SELECTED PASSAGE —
━━━━━━━━
It is also your submission that the service acquired by Entity B from the lawyers which is then on-supplied to Entity A is a creditable acquisition. That is, to the extent that the acquisition of service by Entity B from the lawyers relates to the taxable on-supply of services a full input tax credit entitlement arises.

In order to determine if the acquisition by Entity B is a creditable acquisition and whether Entity A will be entitled to a RITC, the transaction and nature of the acquisitions must be analysed.

Nature of Acquisitions for RITC

The Commissioner's views set out in paragraphs 223 to 256 of Goods and Services Tax Ruling GSTR 2002/2 Goods and services tax: GST treatment of financial supplies and related supplies and acquisitions (GSTR 2002/2) concerning the identification of 'mixed' and 'composite' acquisitions are relevant in undertaking this analysis. In particular at paragraph 224-225 of GSTR 2002/2 the Commissioner states:

    224. However, a supply consisting only of taxable parts may not be wholly a reduced credit acquisition to the acquirer. Only those parts that are reduced credit acquisitions give rise to reduced input tax credits.

    225. It is not necessary to separate parts of an acquisition into things that are listed in regulation 70-5.02 and parts that are not unless these are separately identifiable parts of the acquisition. Where there are no separately identifiable parts of the acquisition you need to look at the acquisition as a whole to determine whether it is an acquisition specified in the GST regulations.

The Commissioner then provides an example in paragraphs 226-227 of GSTR 2002/2 to illustrate the above principle.

    Example 31: Acquisition of more than one thing

    226. Papier Suppliers supplies Fobick Bank with stationery. The supply is made up of deposit and withdrawal forms, letterhead and business cards. The supply from Papier consists of several parts, all of which are taxable. There is no need for Papier to separately identify the consideration that relates to each part however Papier chooses to separately list each item on the invoice provided to Fobick Bank.

    227. Examining the acquisition, Fobick has acquired deposit and withdrawal forms, letterhead and business cards. Business cards and letterhead are not listed as reduced credit acquisitions in regulation 70-5.02. Therefore, the acquisition of those items by Fobick Bank is not a reduced credit acquisition. Deposit and withdrawal forms are listed in item 4 of regulation 70-5.02 as a reduced credit acquisition and therefore, the acquisition of those forms is a reduced credit acquisition by Fobick Bank.
━━━━━━━━
SOURCE EXCERPT —
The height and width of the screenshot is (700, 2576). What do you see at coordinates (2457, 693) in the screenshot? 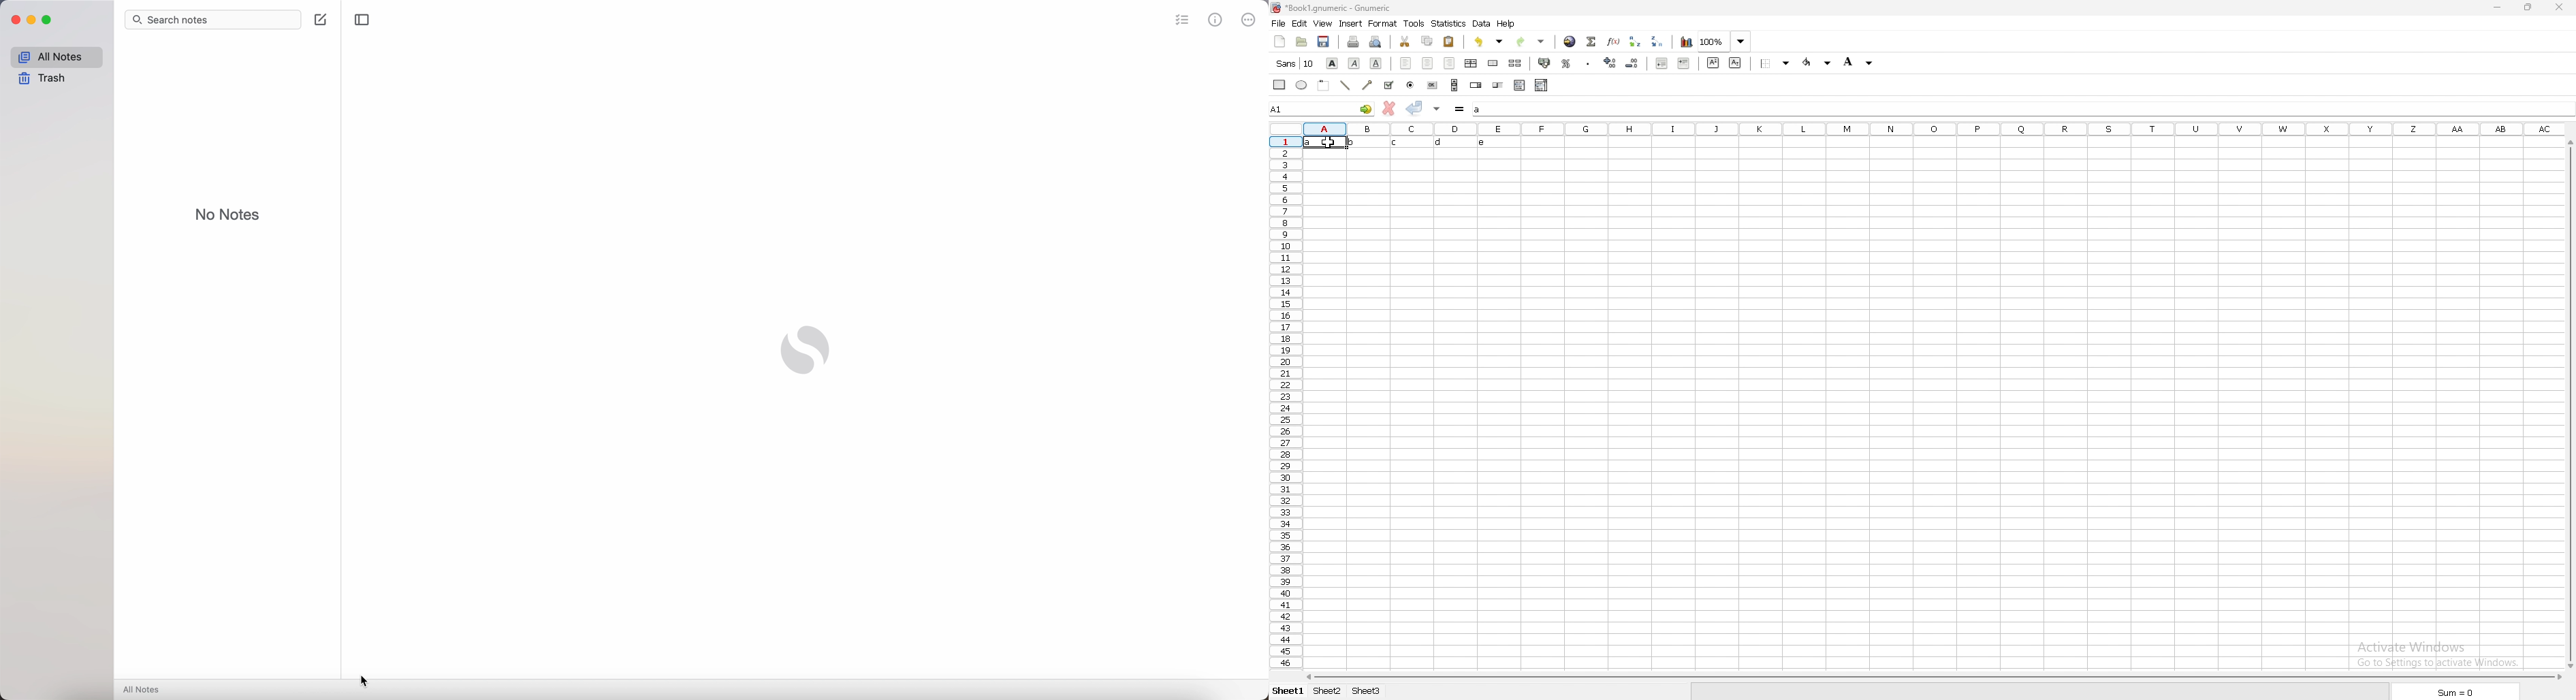
I see `sum` at bounding box center [2457, 693].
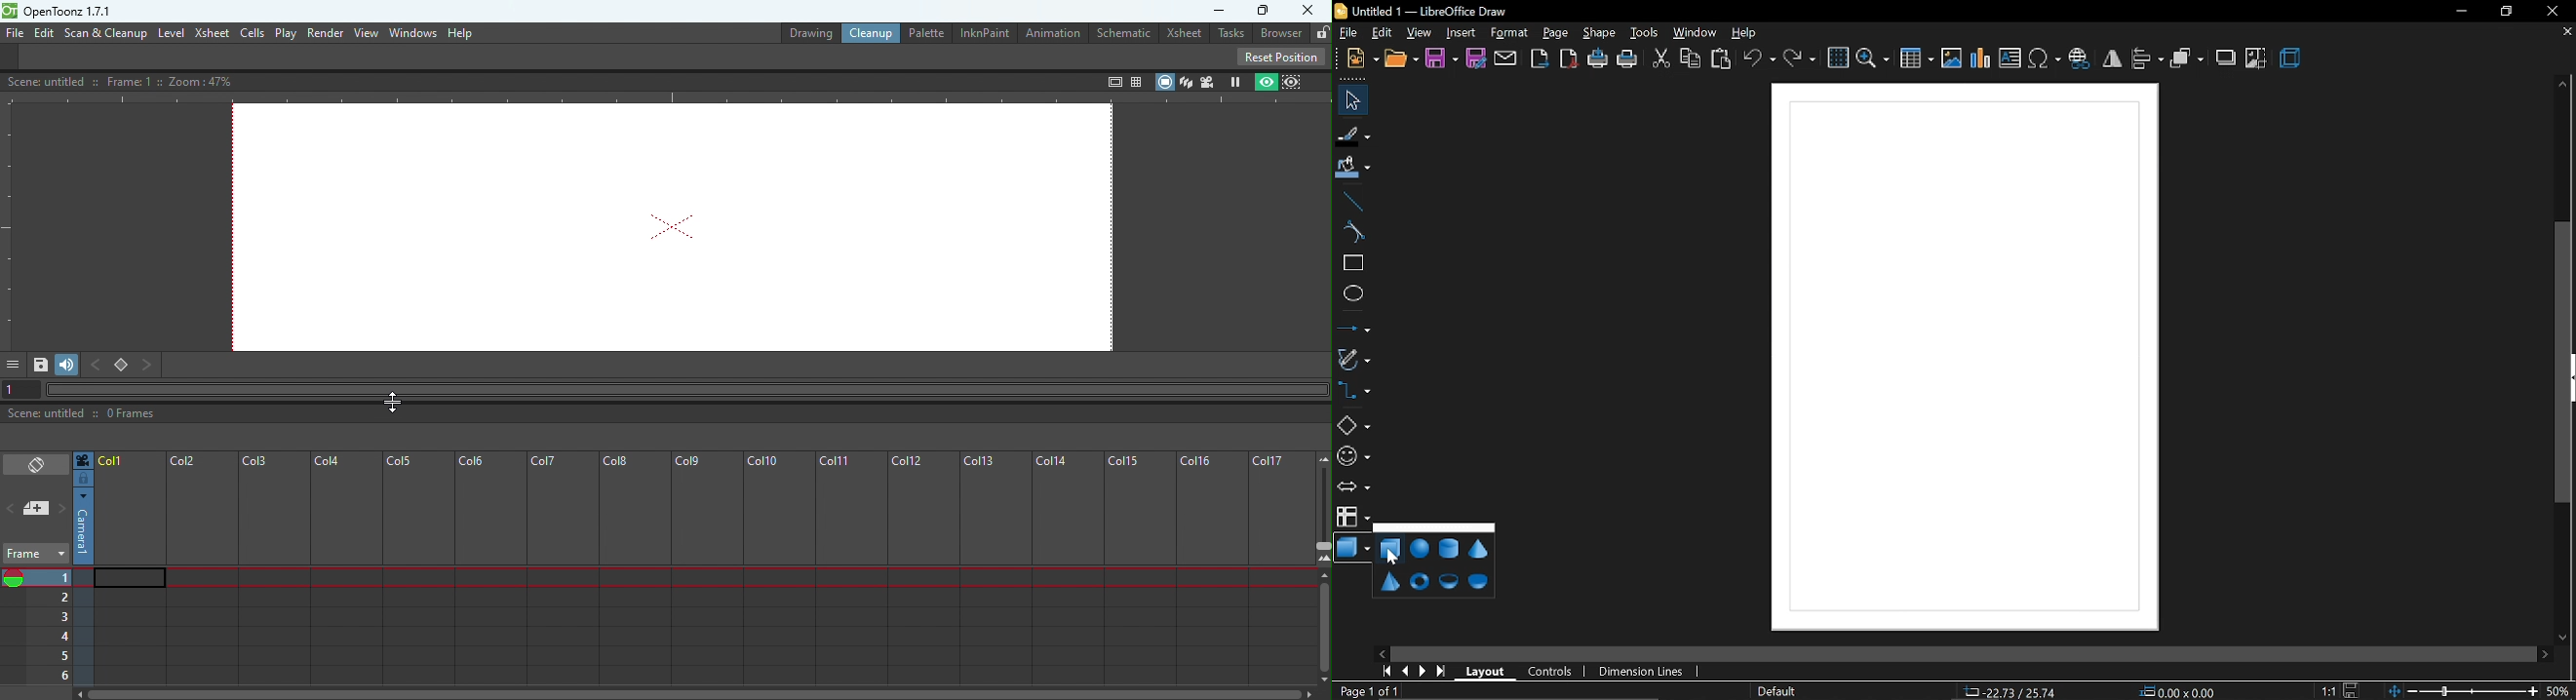 This screenshot has width=2576, height=700. I want to click on cube, so click(1393, 551).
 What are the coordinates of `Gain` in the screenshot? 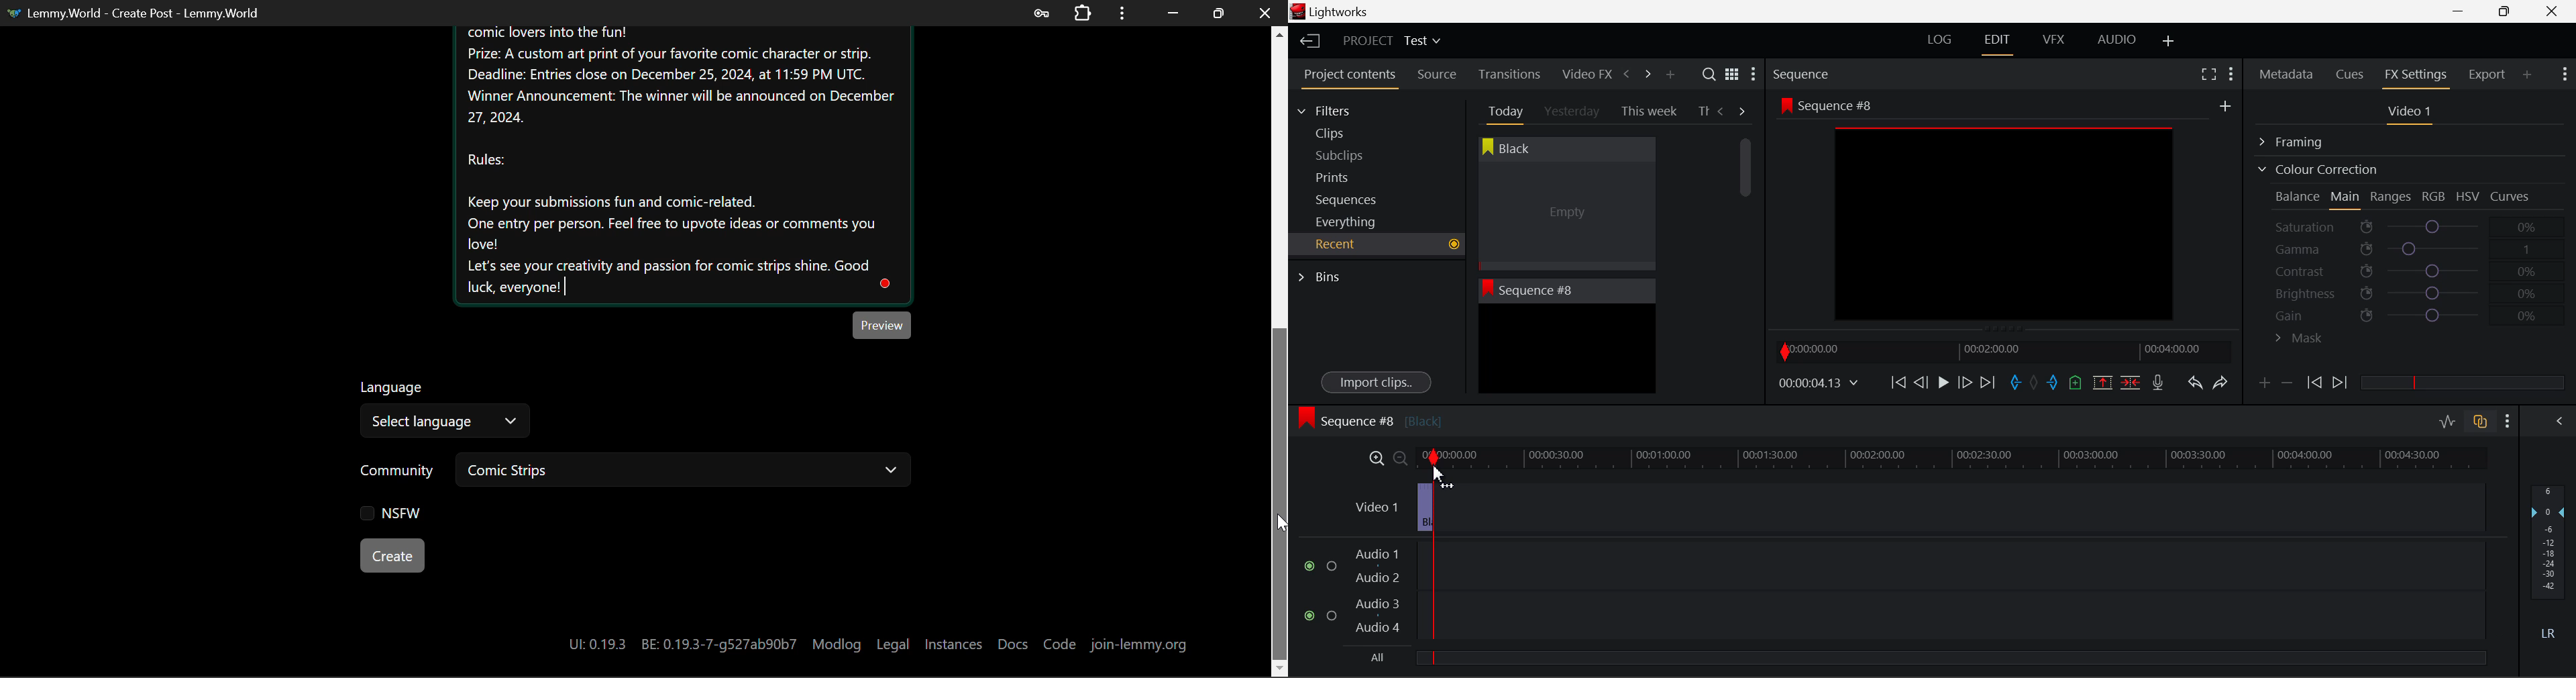 It's located at (2423, 313).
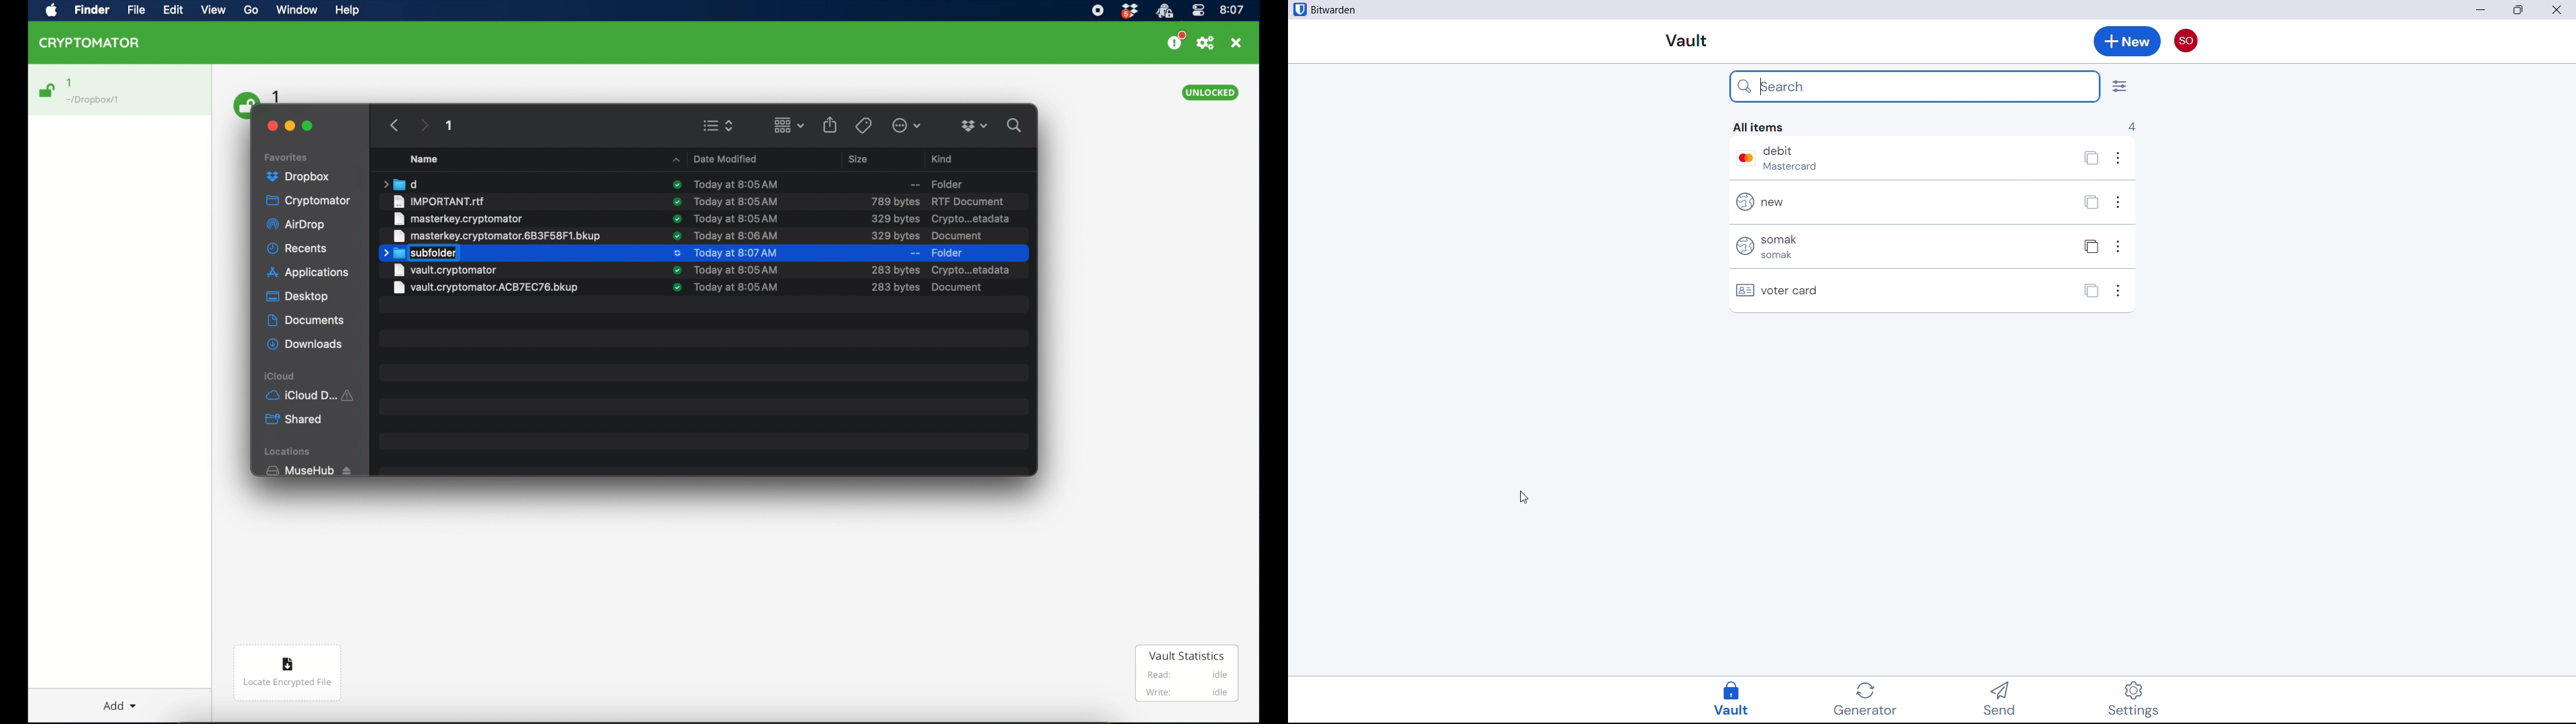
━━━━━━━━
WHAT TO WORK ON —
• A. Name each kind of stationery that Papier Suppliers supplies to Fobick Bank in the GST passage.
• B. Pick up the GST passage after its last sentence and carry it on.
The listing has nothing to do with what comes next.

WRITTEN ANSWERS —
• A. Deposit forms, withdrawal forms, letterhead and business cards.

• B.
Therefore, the Commissioner calls for a close analysis of an acquisition regardless of how the supplier made the supply. To this end at paragraph 228 of GSTR 2002/2 further guidance in relation to RCAs are provided as follows:

    Reduced credit acquisition is acquired together with something that is not a reduced credit acquisition

    228. If something that is listed as a reduced credit acquisition is acquired together with something that is not listed as a reduced credit acquisition then you may need to treat those parts separately. This will depend on whether the acquisition is a ' mixed acquisition' or a ' composite acquisition'. These terms are intended to be similar to the concepts of a mixed supply and a composite supply and to adopt similar principles. The difference is that these terms are used to describe an acquisition that contains parts that are reduced credit acquisitions and parts that are not.

In determining whether Entity B has made a mixed or composite acquisition, the key question, as stated in paragraph 234 of GSTR 2002/2:

    …is whether the acquisition has parts that should be regarded as being separately identifiable, or whether it is essentially an acquisition of one dominant part with other parts being integral, ancillary or incidental to that dominant part.

In this case you been unable to locate a specific engagement letter outlining the terms and condition of the particular engagement and work performed by the lawyers. However you have explained that the lawyers have been ongoing advisors for a group of companies to which Entity B and Entity A are connected.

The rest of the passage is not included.